====== Supplied passage
Statistical learning is a method for learning patterns and knowledge through data, which includes algorithmic models such as decision trees and Bayesian estimation. Statistical learning is used to learn the statistical properties of natural images, noisy images, and noisy signals, and to fuse spatial and transform domain methods to denoise images, with a focus on the determination of parameters such as the original model filter kernel size and scale transform thresholds using learning mechanisms. For example, Cybenko et al. [28] proposed the BayesShrink algorithm, which uses the Bayesian estimation method to learn the threshold conditions to obtain a more accurate separation between the image and the noise. Other researchers build model algorithms around statistical learning itself. The K-SVD algorithm proposed by Aharon et al. [29] and the OTSC algorithm proposed by Zhao et al. [30] both use a sparse coding algorithm to denoise the image. The K-SVD algorithm performs a coefficient table on the image block through training. Combined with the inherent structure of the image to estimate the original image, these two methods perform well in terms of texture preservation, etc., but the computational complexity is high, and the denoising time is too long.
============
# Stated problem 1
Return the entries word for word, from the start of the entries through the line containing "Looking at the screenshot, I should coord(105,21).", with the pictures omitted.
====== Stored data
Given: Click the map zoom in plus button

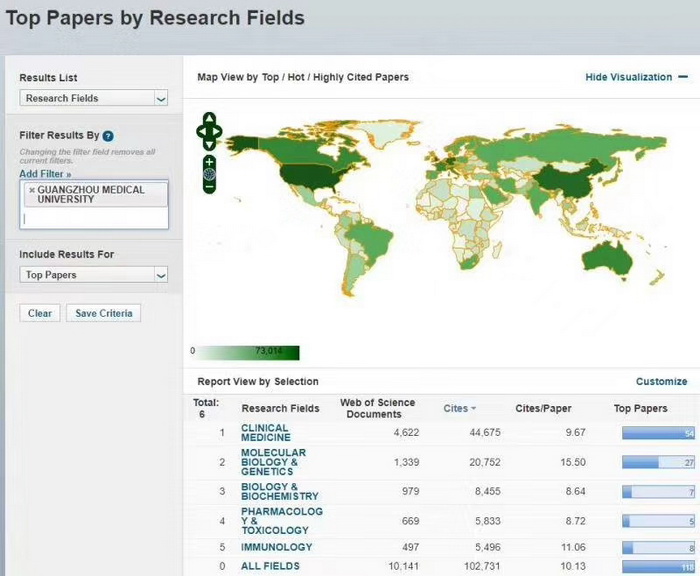Looking at the screenshot, I should pyautogui.click(x=209, y=162).
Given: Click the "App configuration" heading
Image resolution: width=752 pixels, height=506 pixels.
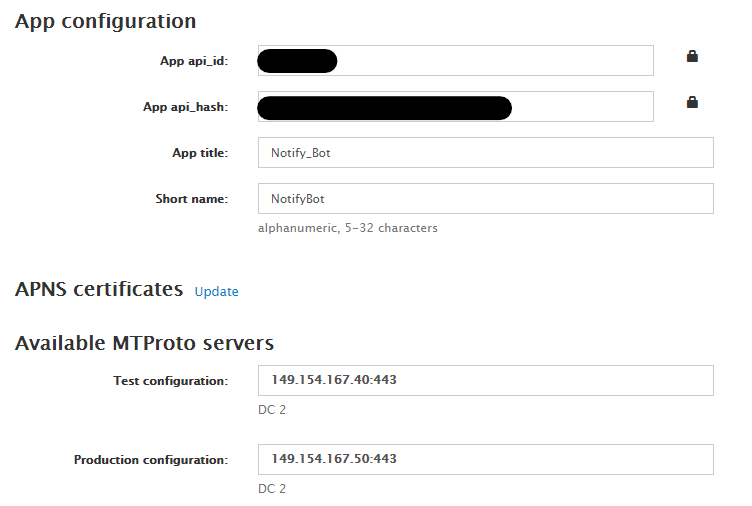Looking at the screenshot, I should coord(105,21).
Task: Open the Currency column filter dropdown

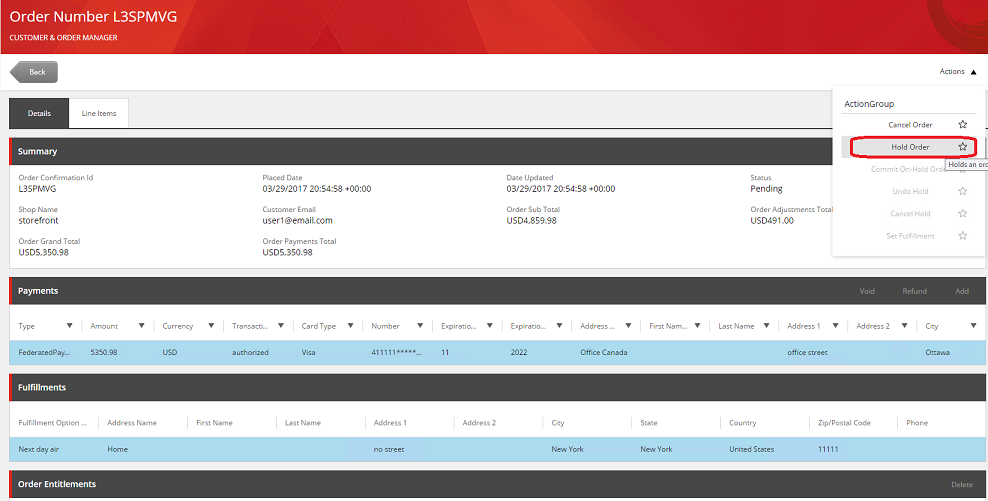Action: [211, 326]
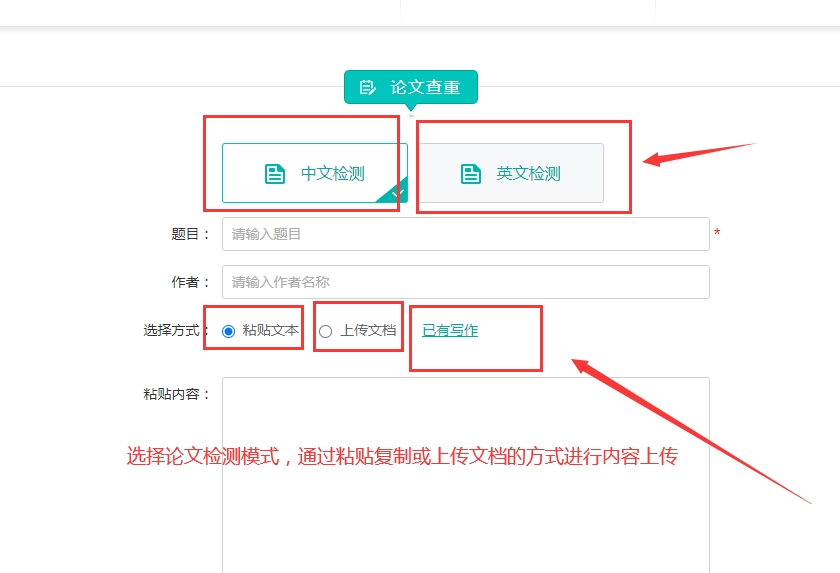The height and width of the screenshot is (573, 840).
Task: Click the 题目 field label
Action: pyautogui.click(x=191, y=234)
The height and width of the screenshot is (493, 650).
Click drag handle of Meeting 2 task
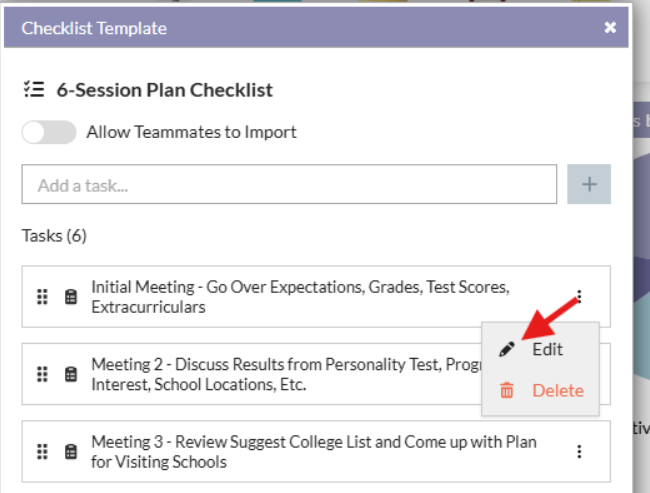pos(42,374)
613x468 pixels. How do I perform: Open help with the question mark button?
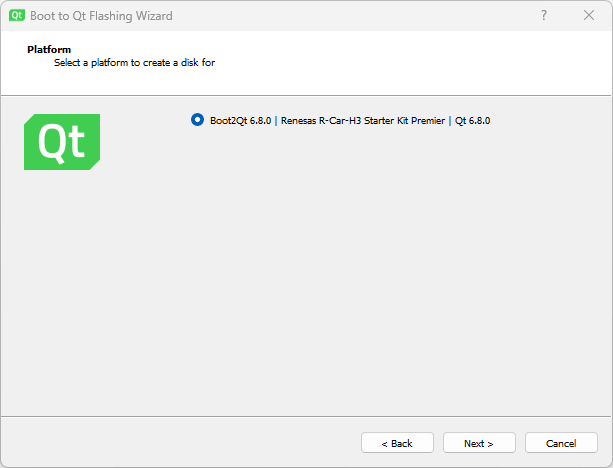click(x=543, y=16)
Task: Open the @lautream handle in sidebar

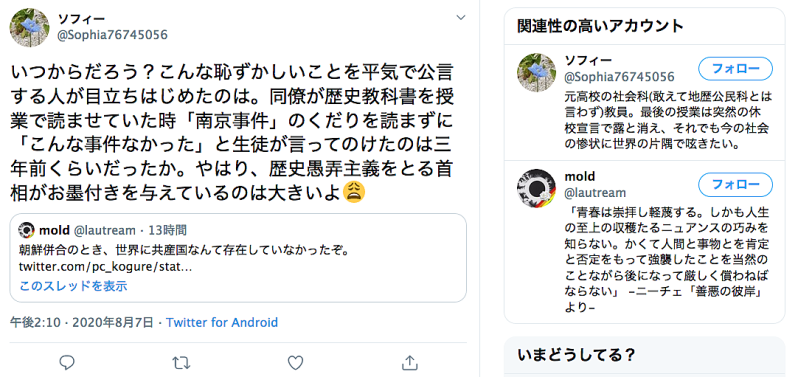Action: tap(595, 193)
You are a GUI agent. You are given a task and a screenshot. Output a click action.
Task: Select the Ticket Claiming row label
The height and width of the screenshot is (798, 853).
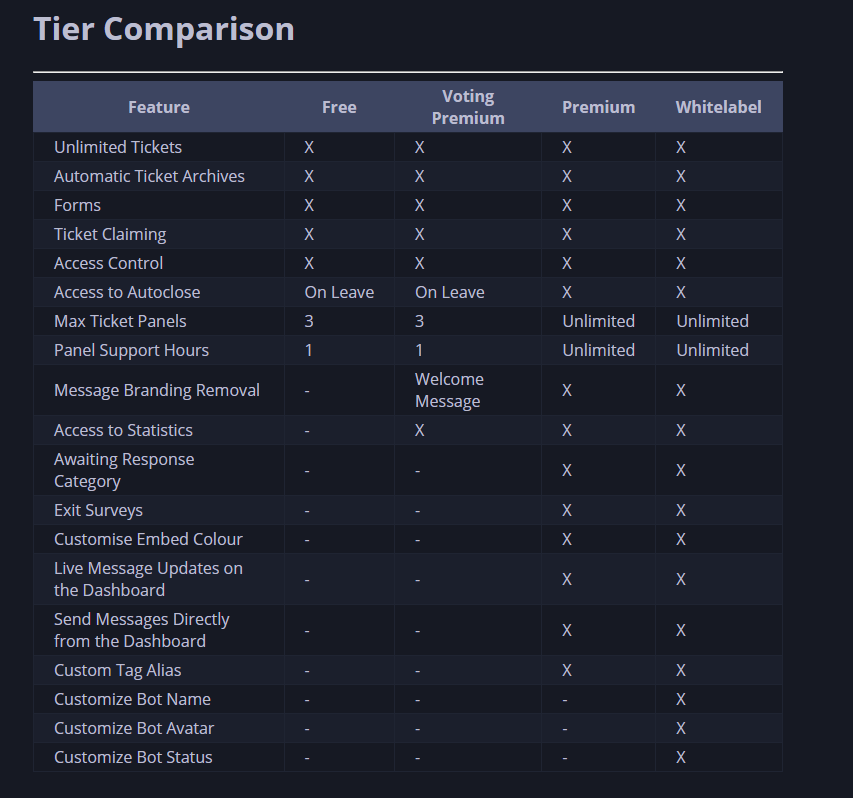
============
# Stated problem 2
According to the passage on statistical learning, what drawbacks do the K-SVD and OTSC methods have?

# Answer 1
Given: Click the map zoom in plus button

Looking at the screenshot, I should pyautogui.click(x=209, y=162).
Given: Click the "App configuration" heading
Image resolution: width=752 pixels, height=506 pixels.
Looking at the screenshot, I should coord(105,21).

# Answer 2
Their computational complexity is high, and the denoising time is too long.